Editorials

Crisis in Gambia

Yahya Jammeh, president of Gambia, once claimed that he would rule for “billions of years.” In fact, his term in office ostensibly came to an end last month after just 22 years when he lost an election. Jammeh is clinging to power, however, plunging the country into a political crisis. Jammeh must go and African leaders must ensure that the election results are respected.

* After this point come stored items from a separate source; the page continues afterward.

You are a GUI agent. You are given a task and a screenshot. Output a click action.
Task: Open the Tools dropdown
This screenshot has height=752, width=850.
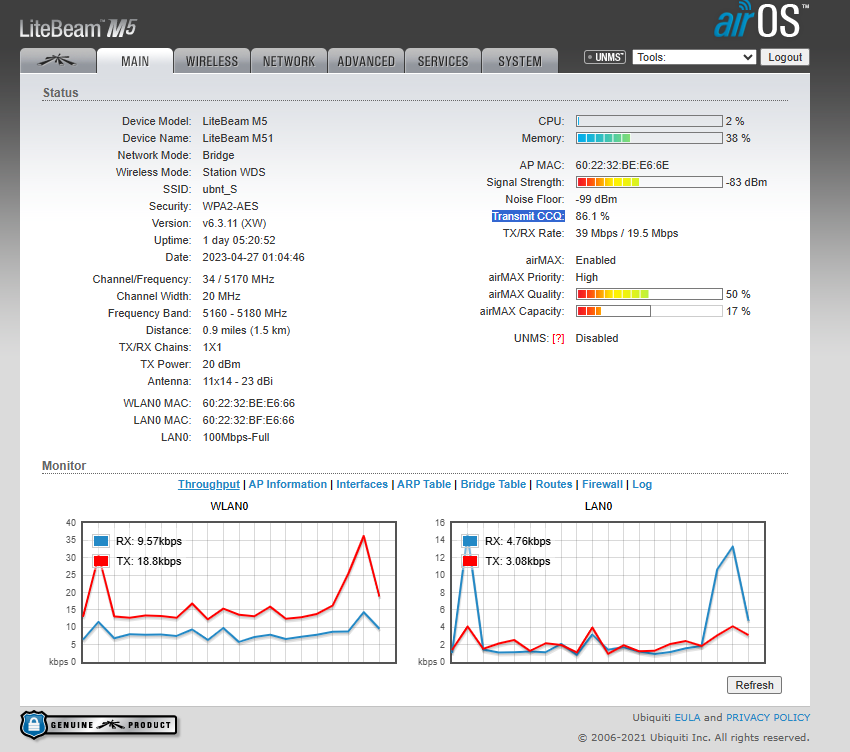694,58
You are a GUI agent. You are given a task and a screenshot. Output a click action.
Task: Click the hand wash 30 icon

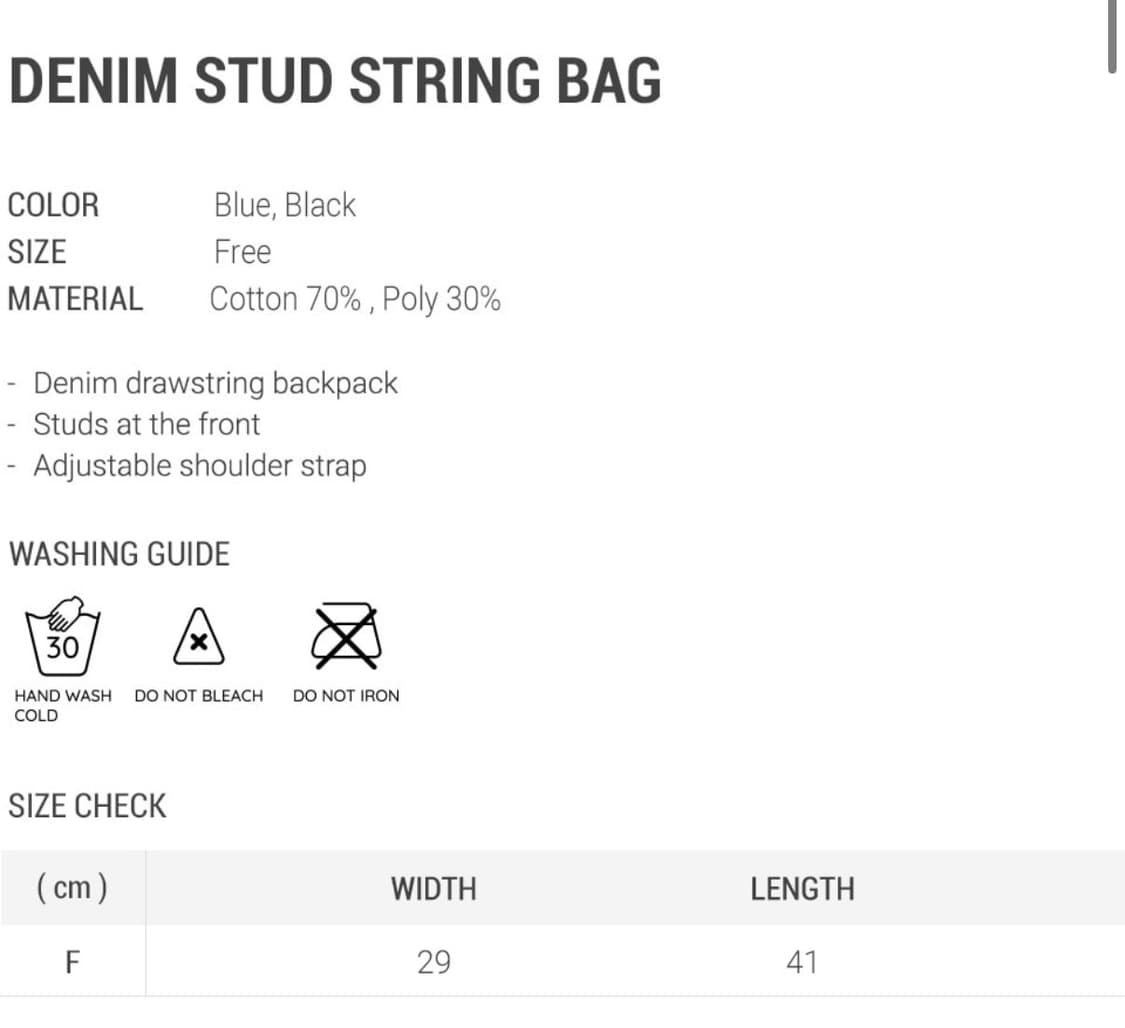pyautogui.click(x=61, y=636)
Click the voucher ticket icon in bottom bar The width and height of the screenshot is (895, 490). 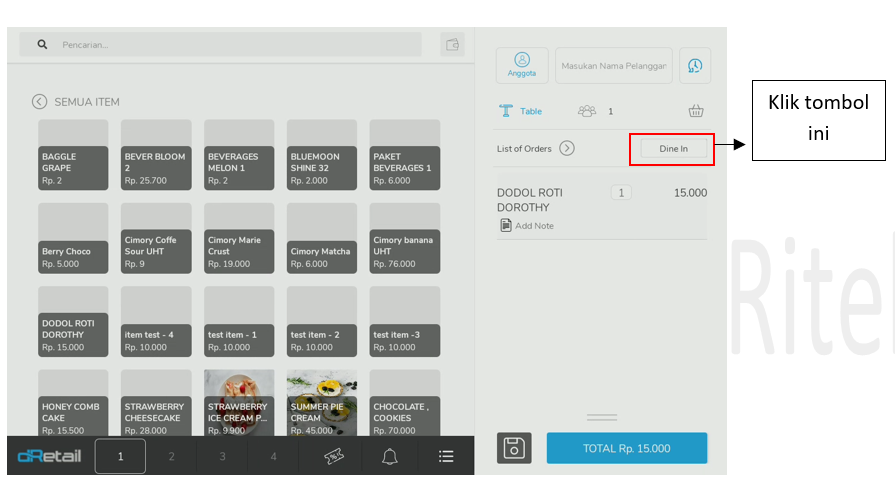pyautogui.click(x=334, y=456)
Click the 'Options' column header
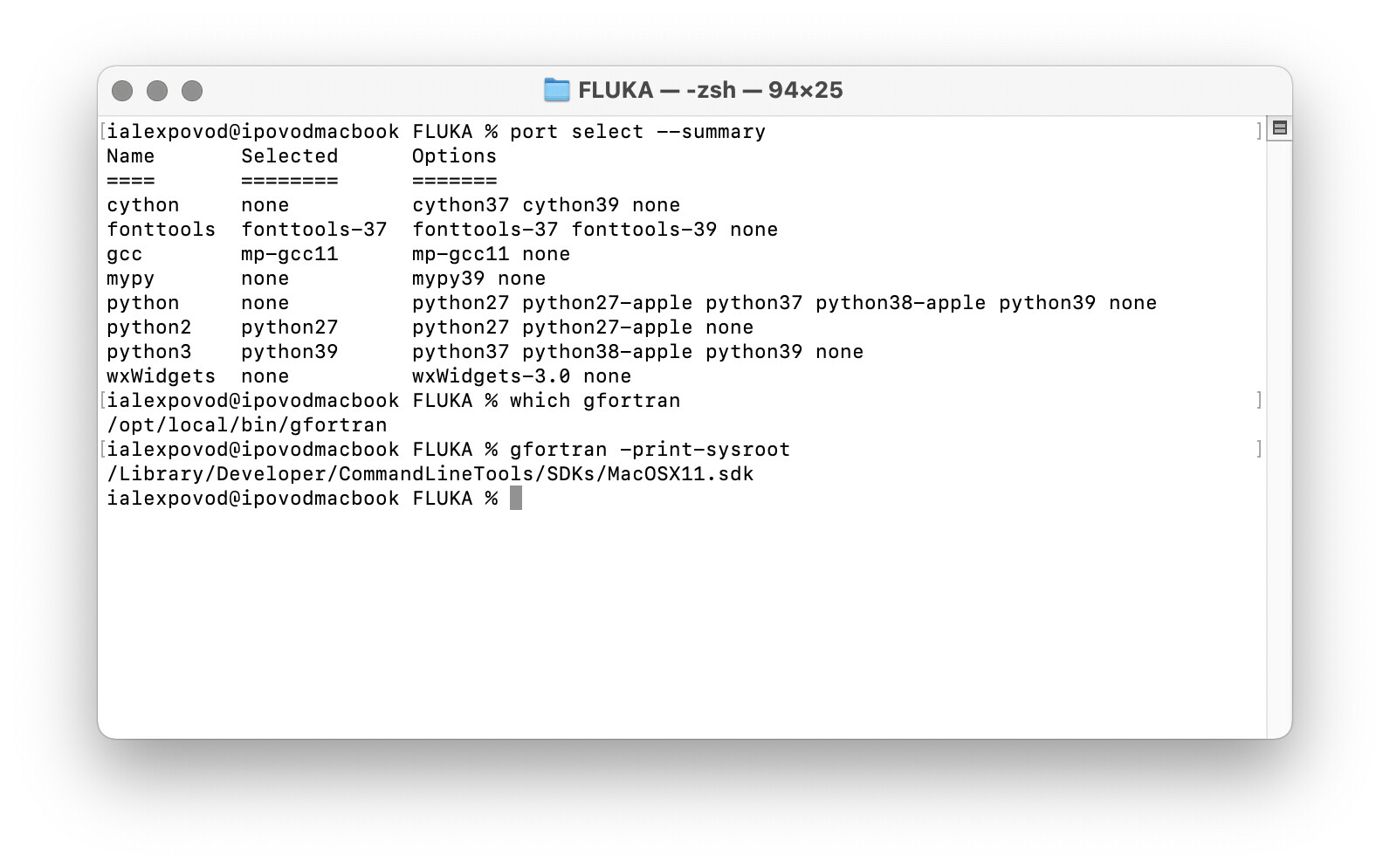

Gambia has had just two presidents since it won independence in 1965. Jammah, the second, seized power in a coup in 1994. The third, Adama Barrow, bested Jammeh in December’s presidential ballot, winning 43.3 percent of the vote to the incumbent’s 39.6 percent (a third candidate took the rest). Jammeh initially conceded defeat but then said he would not accept the results, claiming fraud and irregularities.

The international community has urged Jammeh to honor the voters’ will, with other African nations taking the lead in efforts to get him to leave office and offering him asylum, to no effect. Barrow was sworn in Thursday at Gambia’s embassy in Senegal, with the ceremony beamed back to his home country on television.

The African Union (AU) and the Economic Community of West African States (ECOWAS) recognize Barrow. Sensing that the tide is turning, the vice president, who has served Jammeh for 20 years, and his Cabinet ministers have resigned. Earlier this week, Jammeh responded by announcing a three-month state of emergency. The United Nations Security Council replied by unanimously adopting a resolution that confirmed Barrow as president.

After the UNSC vote, an ECOWAS military force moved into Gambia to remove Jammeh. That force outnumbers the 2,500 Gambian military. Barrow has ordered the military to stay in their barracks. With Army Chief Gen. Ousman Badjie, wavering in his support for Jammeh, the end may be in sight.

Jammeh’s supporters are likely to resist, however. He would do them and his country a service by telling them to stand down and for him to take the offer of asylum. Respect democracy and let Barrow get on with the tasks of combating the poverty within which 60 percent of the population lives and ending the climate of fear and repression that marked Jammeh’s rule.